В особенности детей. Я бы мечтал, чтобы каждый прожил на земле отпущенное ему и успел выполнить свое предназначение. — Шагал смотрит в окно. Теперь он удивительно похож на свою цветную фотографию в одном из альбомов. — Я остановил бы все войны, убийства, если бы мог. Да, я был бы более счастлив, если б в мире не умирал ни один ребенок.В тот день в Ницце было очень холодно — пустынное море, пустые лежаки, свернутые зонтики, тенты. В Коллин еще холоднее, Шагал все время мерз — впервые в эту пору в горах выпал снег. По дороге непривычно было видеть незаселенные отели, незаполненные кинотеатры. Но в залах музея Шагала, в сокровищнице Пикассо — Антибе, во дворце Леже (как и на выставке Брака в Париже) было многолюдно, будто на празднестве, концерте или торжественном богослужении Люди нуждались в искусстве больше, чем в курорте. На Парнасе, заселенном гигантами только лишь одного поколения, была другая температура…
Два года спустя, в декабре 1976-го, я вновь побывала в гостях у Шагала. Уже в канун его девяностолетия.
Через месяц президент республики Жискар д’Эстен вручит ему высшую награду — Большой крест, и будет решено впервые во Франции при жизни художника устроить выставку его картин в Лувре.
Этот декабрь совсем не походил на зиму 1974-го. Казалось, в Ниццу вернулось лето, пляжи заполнились полуодетыми людьми, скамейки, шезлонги были заняты загорающими, а около трех часов публика, одетая в вечернее, заполнила Концертный зал в Монте-Карло, чтобы увидеть балет Бежара «Мольер» — коллаж, соединивший высочайшую хореографию, пение и пантомиму, где буффонада и трагедия слились воедино.

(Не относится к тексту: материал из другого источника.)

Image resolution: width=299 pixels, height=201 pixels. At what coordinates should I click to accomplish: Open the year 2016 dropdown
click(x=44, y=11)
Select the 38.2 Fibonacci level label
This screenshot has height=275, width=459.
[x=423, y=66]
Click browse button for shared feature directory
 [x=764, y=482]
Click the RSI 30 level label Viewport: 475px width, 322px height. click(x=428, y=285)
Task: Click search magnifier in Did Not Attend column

В сумерках ясного неба дом и парк Шагала по-особенному красивы.
— Шагал по-прежнему работает с утра до вечера, — встречает меня Валентина Георгиевна, жена Шагала, и ее громадные сливовидные глаза грустно улыбаются. — За эти два года расписал плафоны в Лондоне, Чикаго, Париже… — Она оглядывается на дверь. — Сейчас закончит разговор с издателями из ФРГ и придет. Последние дни он чувствует себя немного уставшим, болеет. Стараемся приглашать друзей в это время, к чаю.
Шагал появляется минут десять спустя, чуть бледноватый, движения его несколько скованы из-за лечебного кушака, но он, как всегда, необыкновенно приветлив. Усталое, в сетке морщин лицо сияет по-ребячьи.

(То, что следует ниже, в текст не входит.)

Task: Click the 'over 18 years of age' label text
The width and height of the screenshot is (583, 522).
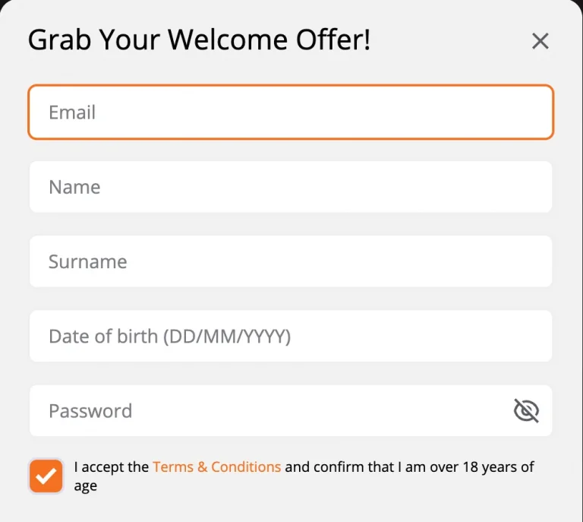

— Не могу забыть деревья в Подмосковье, — говорит он, чуть захлебываясь. — Я так хотел бы писать русскую природу! Там у деревьев особый наклон, форма, все другое. — Он с трудом усаживается в кресло, совсем близко. — Левитан мало что говорит западному человеку, а я гляжу на его картины и чуть не плачу. В этих ветвях и наклонах столько для меня близкого! Я бы мечтал перенести все это на полотно, но уже поздно, все поздно…
Он заглядывает в глаза, словно ожидая опровержения. Удивительная у него эта привычка — заглядывать в глаза, как бы зрительно проверяя смысл сказанного собеседником.
Спрашиваю о предстоящем юбилее, выставке.
— Боюсь этого ужасно, — шепчет он, — этих почестей. Не привык быть на виду. Награда — это, конечно, почетно, но я чересчур нервничаю. Последнее время я ведь почти не выхожу, мало бываю на людях.
— Но обо всем все знает, — вставляет Валентина Георгиевна. — Читает газеты, интересуется всем, что происходит в мире, особенно в России. Слушает радио, страшно любит музыку.
В этот момент шофер вносит корзину с розами и тюльпанами, она едва пролезает в дверь.